Commands You’ll Hear Often
Commands drop the “yo” form. Common ones: ten (tú), tenga (usted), tengamos (nosotros), tened (vosotros), tengan (ustedes). Negative commands use the subjunctive forms: No tengas miedo.
Table Of Useful Tener Phrases
Memorizing tener as a lone verb helps, yet phrases are where fluency shows up. Use this table to build mini scripts. Swap the subject, change the tense, and you’ve got fresh sentences.
| Phrase | Meaning | Sample Line |
|---|---|---|
| tener que + infinitive | to have to | Tengo que salir ahora. |
| tener hambre | to be hungry | Tenemos hambre, ¿comemos? |
| tener sed | to be thirsty | ¿Tienes sed? |
| tener miedo | to be afraid | No tengo miedo. |
| tener razón | to be right | Tienes razón. |
| tener prisa | to be in a hurry | Tengo prisa hoy. |
| tener suerte | to be lucky | Tuvimos suerte. |
| tener calor | to feel hot | Tengo calor. |
| tener frío | to feel cold | Tienen frío. |
| tener ganas de | to feel like | Tengo ganas de café. |
Common Errors And Fast Fixes
Most tener mistakes come from mixing stems or picking the wrong tense for the story. Fixing them is often one small swap. Here are the slip-ups that show up a lot in beginner and intermediate writing.
Mixing The Stems
Present tense likes tien- in most persons, yet preterite jumps to tuv-. If you catch yourself starting “tien-” in a past, pause and check if you meant imperfect tenía or preterite tuve.

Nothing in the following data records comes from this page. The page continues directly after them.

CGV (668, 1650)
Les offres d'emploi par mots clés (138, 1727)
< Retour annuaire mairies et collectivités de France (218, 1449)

Using Ser Or Estar With Tener Phrases
Hunger, thirst, age, fear, and similar states usually pair with tener. If you wrote soy hambre or estoy 20 años, switch to tengo and the sentence snaps into place.
Forgetting Accent Marks
Accents change meaning and rhythm. Compare tiene with tenía. When you practice, write the accent as part of the word, not as a final touch.
Practice Drills You Can Do In Ten Minutes
Want a simple routine? Pick one tense, one subject, and one phrase, then rotate. You’ll feel the endings in your mouth, not just in your notes.

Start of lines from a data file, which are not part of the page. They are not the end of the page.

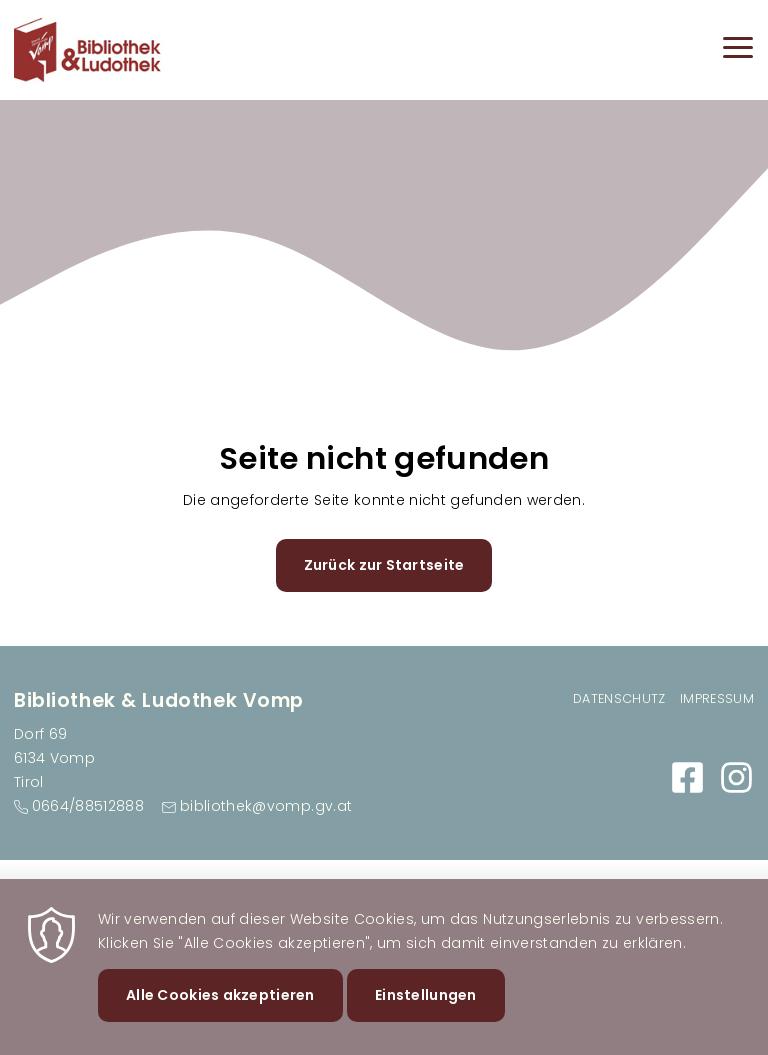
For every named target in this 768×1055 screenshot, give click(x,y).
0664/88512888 (88, 806)
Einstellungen (426, 1014)
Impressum (717, 698)
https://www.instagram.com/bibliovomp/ (736, 777)
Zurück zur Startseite (384, 565)
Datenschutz (619, 698)
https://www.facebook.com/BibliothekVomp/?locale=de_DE (687, 777)
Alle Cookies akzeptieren (220, 1014)
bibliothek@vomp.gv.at (266, 806)
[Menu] (738, 50)
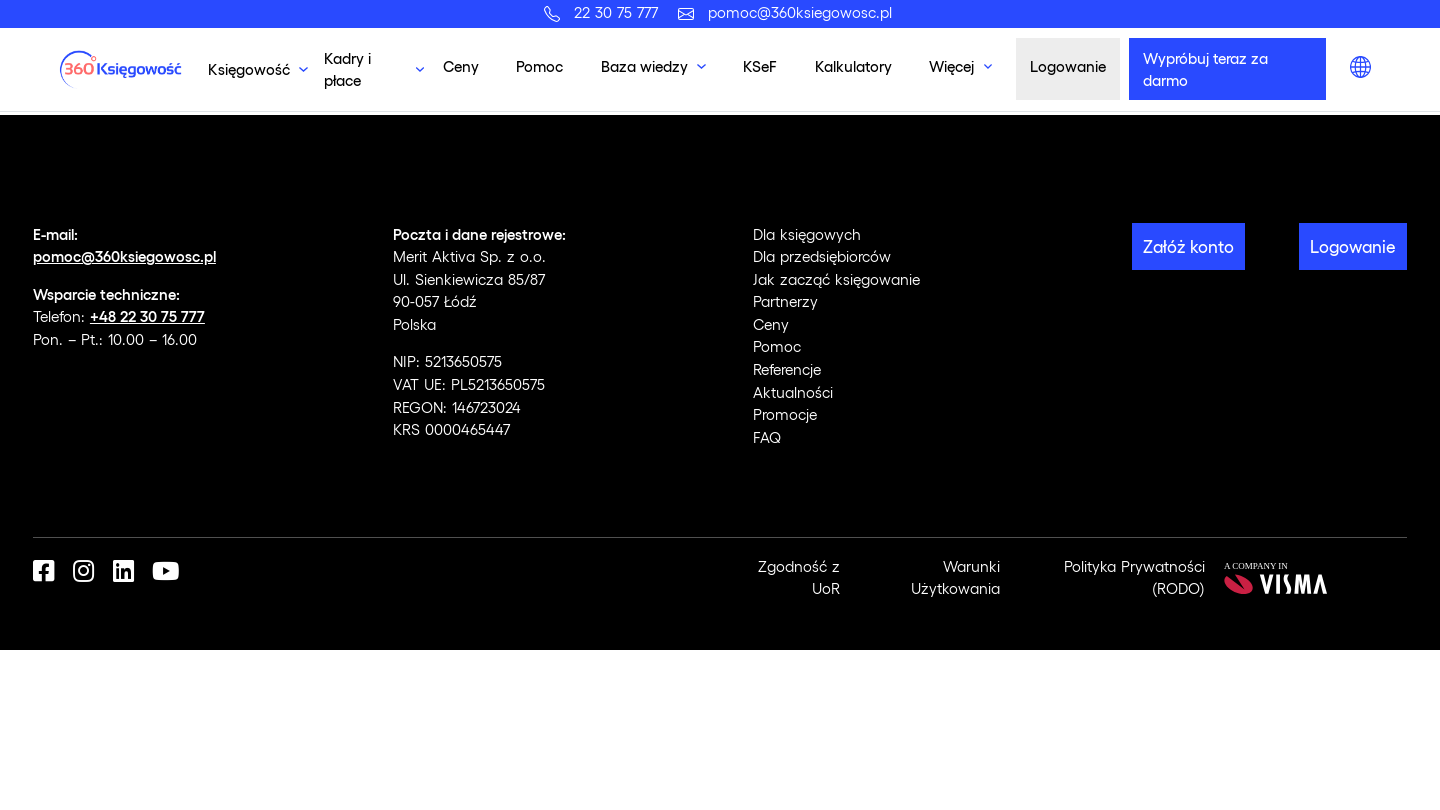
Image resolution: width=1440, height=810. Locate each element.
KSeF (760, 66)
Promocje (785, 414)
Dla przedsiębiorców (822, 256)
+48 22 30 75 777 (147, 316)
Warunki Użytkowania (955, 577)
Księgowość (249, 69)
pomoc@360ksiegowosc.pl (800, 12)
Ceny (461, 66)
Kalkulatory (853, 66)
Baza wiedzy (644, 66)
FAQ (767, 437)
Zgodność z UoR (799, 577)
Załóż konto (1188, 246)
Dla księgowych (807, 234)
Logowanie (1068, 66)
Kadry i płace (347, 69)
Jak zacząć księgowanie (836, 279)
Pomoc (539, 66)
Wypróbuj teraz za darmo (1205, 69)
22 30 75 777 (621, 12)
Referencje (787, 369)
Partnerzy (785, 301)
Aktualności (793, 392)
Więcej (951, 66)
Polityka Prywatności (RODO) (1134, 577)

Drill 1: Present To Preterite Switch
- Say a present line: Tengo tiempo.
- Flip it to a finished past: Tuve tiempo.
- Say it again with a new subject: Ella tuvo tiempo.
Drill 2: Phrase Ladder With Tener Que
- Tengo que estudiar.
- Tenía que estudiar.
- Tuve que estudiar.
- Tendré que estudiar.
- Quiero que tenga que estudiar (stretch practice).
Drill 3: Write Five Micro Stories
Write five two-sentence stories using one tener phrase each. Keep the story plain, then read it out loud. If a tense feels off, swap imperfect and preterite and see which one matches your meaning.
A Clean Mental Map For Tener
If you want one thing to stick, keep these three stems in mind: tien- for most of the present, tuv- for the preterite, and tendr- for coming-time and conditional. Add teng- for “yo present” and many subjunctive and command forms.
That’s it. Four shapes, many sentences. Once you can spot the shape you need, conjugation stops feeling like a memory test and starts feeling like a choice.